A clean power initiative of the African Development Bank (AfDB) has awarded a $780,000 preparation grant for a solar PV plant in Chad to a consortium including NewSolar Invest, a solar energy project developer, CIEC Monaco, an engineering company, and Arborescence Capital, an infrastructure and renewable energy project financing arranger.
The Sustainable Energy Fund for Africa (SEFA) will cover the development of the first phase of the 40MW Starsol Chad project at N’Djamena, the first independent power producer (IPP) project to be connected to Chad’s national electricity grid, SEFA said in a statement.
SEFA said that the grant will cover the costs of technical assistance for the completion of the plant design and grid study as well as the legal fees related to the organisation of a bankable IPP.
Once the solar plant reaches completion, it will provide the country’s energy sector with a reliable power supply needed to reduce the current power outages, which are affecting economic growth and development.
The first phase will boost the current installed capacity by 45%, with a generating capacity of 64GWh per year, electrifying an estimated 16,871 local households and local businesses.
Chad’s energy mix
The PV project will add to the Central African country’s energy mix and support the government’s focus on developing renewable energy in the country with the aim of expanding electricity access to a population, which has an estimated 2% electricity access rate.
Back-up diesel powered generators are used frequently resulting in high electricity tariffs of $0.65 kWh.
According to SEFA, the solar power project not only forms part of the government’s plans but is also aligned with the African Development Bank’s Climate Change Action Plan 2011-2015 and Energy Policy, including the Bank’s strategy 2013-2022, which focuses on the dual objectives of inclusive and green growth in Africa.
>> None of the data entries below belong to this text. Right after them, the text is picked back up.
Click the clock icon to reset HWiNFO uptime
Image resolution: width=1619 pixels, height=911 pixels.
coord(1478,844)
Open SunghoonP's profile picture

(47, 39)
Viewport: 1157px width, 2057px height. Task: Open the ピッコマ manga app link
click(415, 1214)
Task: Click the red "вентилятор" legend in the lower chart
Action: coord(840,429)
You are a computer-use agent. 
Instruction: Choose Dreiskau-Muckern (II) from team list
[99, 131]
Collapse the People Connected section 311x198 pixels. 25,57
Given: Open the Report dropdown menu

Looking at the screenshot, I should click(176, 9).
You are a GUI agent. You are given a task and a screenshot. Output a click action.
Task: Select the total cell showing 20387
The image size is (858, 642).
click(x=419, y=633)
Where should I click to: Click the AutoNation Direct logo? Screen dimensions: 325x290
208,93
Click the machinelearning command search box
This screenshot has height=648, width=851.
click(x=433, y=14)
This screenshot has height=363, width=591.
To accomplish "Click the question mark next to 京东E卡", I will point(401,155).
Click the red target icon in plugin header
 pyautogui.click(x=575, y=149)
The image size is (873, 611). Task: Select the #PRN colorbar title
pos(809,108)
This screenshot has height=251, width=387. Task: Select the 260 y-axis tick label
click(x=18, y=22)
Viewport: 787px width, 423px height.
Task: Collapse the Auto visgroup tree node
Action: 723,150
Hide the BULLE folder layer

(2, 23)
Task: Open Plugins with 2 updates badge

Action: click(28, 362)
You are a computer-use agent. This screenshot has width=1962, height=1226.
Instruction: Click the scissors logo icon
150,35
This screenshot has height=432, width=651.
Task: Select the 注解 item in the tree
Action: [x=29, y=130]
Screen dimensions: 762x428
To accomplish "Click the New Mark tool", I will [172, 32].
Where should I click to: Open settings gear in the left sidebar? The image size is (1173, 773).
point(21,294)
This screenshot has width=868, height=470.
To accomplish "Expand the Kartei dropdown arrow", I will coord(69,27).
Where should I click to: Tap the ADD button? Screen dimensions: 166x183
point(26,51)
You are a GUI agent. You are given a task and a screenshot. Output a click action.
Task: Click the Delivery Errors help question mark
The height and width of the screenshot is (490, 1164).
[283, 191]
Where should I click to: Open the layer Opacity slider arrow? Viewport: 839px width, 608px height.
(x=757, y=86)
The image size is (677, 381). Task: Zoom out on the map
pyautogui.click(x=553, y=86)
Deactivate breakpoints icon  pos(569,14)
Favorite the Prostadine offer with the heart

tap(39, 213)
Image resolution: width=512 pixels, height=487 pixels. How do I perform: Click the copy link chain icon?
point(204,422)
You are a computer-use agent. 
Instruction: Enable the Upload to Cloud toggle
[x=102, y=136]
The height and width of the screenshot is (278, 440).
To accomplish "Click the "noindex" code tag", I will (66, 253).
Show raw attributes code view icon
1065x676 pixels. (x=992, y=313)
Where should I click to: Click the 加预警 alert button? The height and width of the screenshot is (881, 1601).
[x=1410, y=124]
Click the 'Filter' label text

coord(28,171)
About the Sustainable Energy Fund for Africa
The AfDB describes SEFA as a multi-donor trust facility established to support private sector investments in small to medium sized clean power projects in Africa, operating through three components:
- Grants to facilitate the preparation of renewable energy generation and energy efficiency projects towards bankability
- Equity investments to bridge the financing gap for renewable energy generation projects
- Support to public sector in improving the enabling environment for private investments in sustainable energy.
SEFA also receives contributions from the Governments of Denmark, United States and the United Kingdom, and is hosted and managed by the Energy, Environment and Climate Change Department of the AfDB.